La motivation des étudiants et des étudiantes a aussi été chamboulée par les nombreux confinements : la moyenne de leur motivation se situe à 5,8/10, alors qu’elle atteignait 7/10 avant la pandémie. La vice-présidente du RQRE décrit la motivation comme étant « trois besoins à combler : le sentiment d’appartenance, de compétence et d’autonomie ». Au niveau scolaire, depuis le début de la pandémie, les jeunes ont principalement souffert quant à leur besoin d’appartenance, ce qui peut en grande partie expliquer la baisse de motivation, explique Mme Cyr.

L’orientation comme solution

Si la pandémie a amené un grand nombre de difficultés pour les jeunes, elle a aussi permis à 52% d’entre eux de réfléchir davantage à leur orientation scolaire et professionnelle, conclut le rapport. 

Pour Flavie Boivin-Côté, qui a changé plusieurs fois de programme au cours de ses études postsecondaires, le confinement lui a permis de prendre un temps pour réfléchir à sa décision. « On a passé beaucoup de temps avec nous-même, avec nos pensées, et pour beaucoup de personnes ça a été un moment pour se demander “qu’est ce que je veux faire dans la vie?” », explique-t-elle. L’étudiante a profité de la pandémie pour reconsidérer son choix de programme et changer de direction de parcours à la session prochaine. 

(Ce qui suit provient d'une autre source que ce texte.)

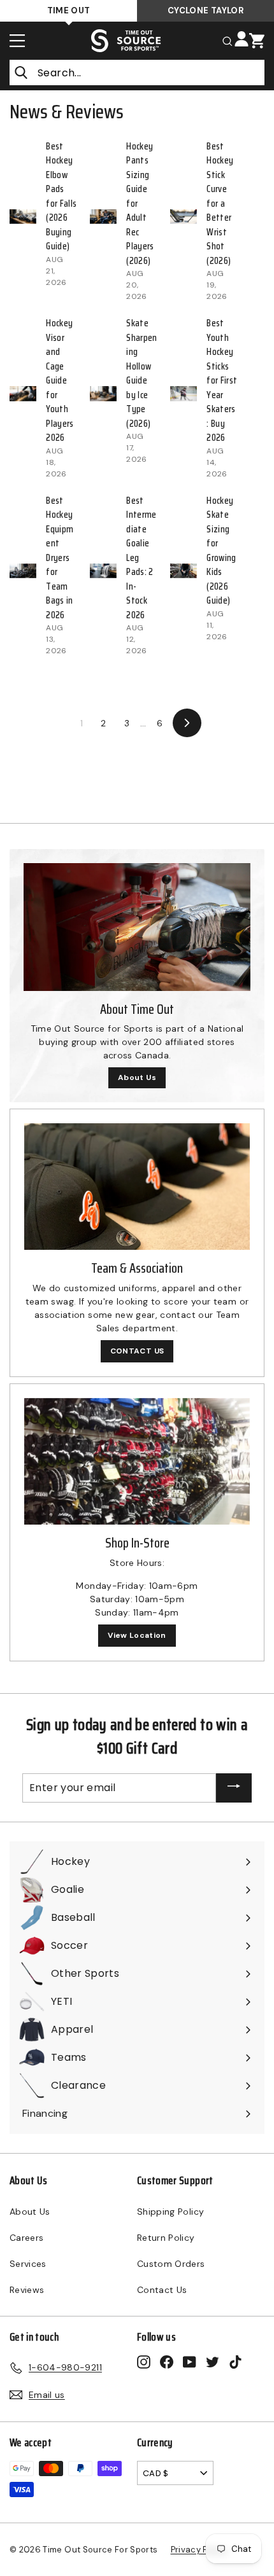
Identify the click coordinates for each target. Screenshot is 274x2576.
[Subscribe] (234, 1788)
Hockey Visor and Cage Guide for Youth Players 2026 (59, 380)
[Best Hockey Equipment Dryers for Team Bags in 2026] (23, 571)
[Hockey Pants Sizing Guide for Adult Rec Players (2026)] (103, 217)
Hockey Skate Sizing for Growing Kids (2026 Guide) (221, 551)
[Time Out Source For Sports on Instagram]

Pour pallier ces différentes sources de stress et aider à avoir un regard plus éclairé sur son choix de carrière, la présidente-fondatrice d’Academos Catherine Légaré rappelle l’importance des conseillers en orientation. « Ce n’est pas un constat d’échec de consulter un conseiller d’orientation. Parfois, on peut être arrivé au bout de ce qu’on peut faire soi-même », renchérit la présidente de l’Ordre des conseillers et conseillères d’orientation du Québec, Josée Landry.

Benedicte Elibert a elle-même consulté un conseiller, et en recommande l’expérience. « Les conseils [que j’ai eus en orientation] m’ont vraiment donné le petit boost dont j’avais besoin », témoigne-t-elle.

Academos est un organisme à but non lucratif qui aide les personnes de 14 à 30 ans à trouver le milieu de travail de leur rêve en leur permettant d’entretenir un dialogue avec des milliers de professionnels par une application gratuite. « Chaque année, on accompagne plus de vingt mille jeunes dans la préparation de leur avenir professionnel », indique la présidente-fondatrice, Catherine Légaré.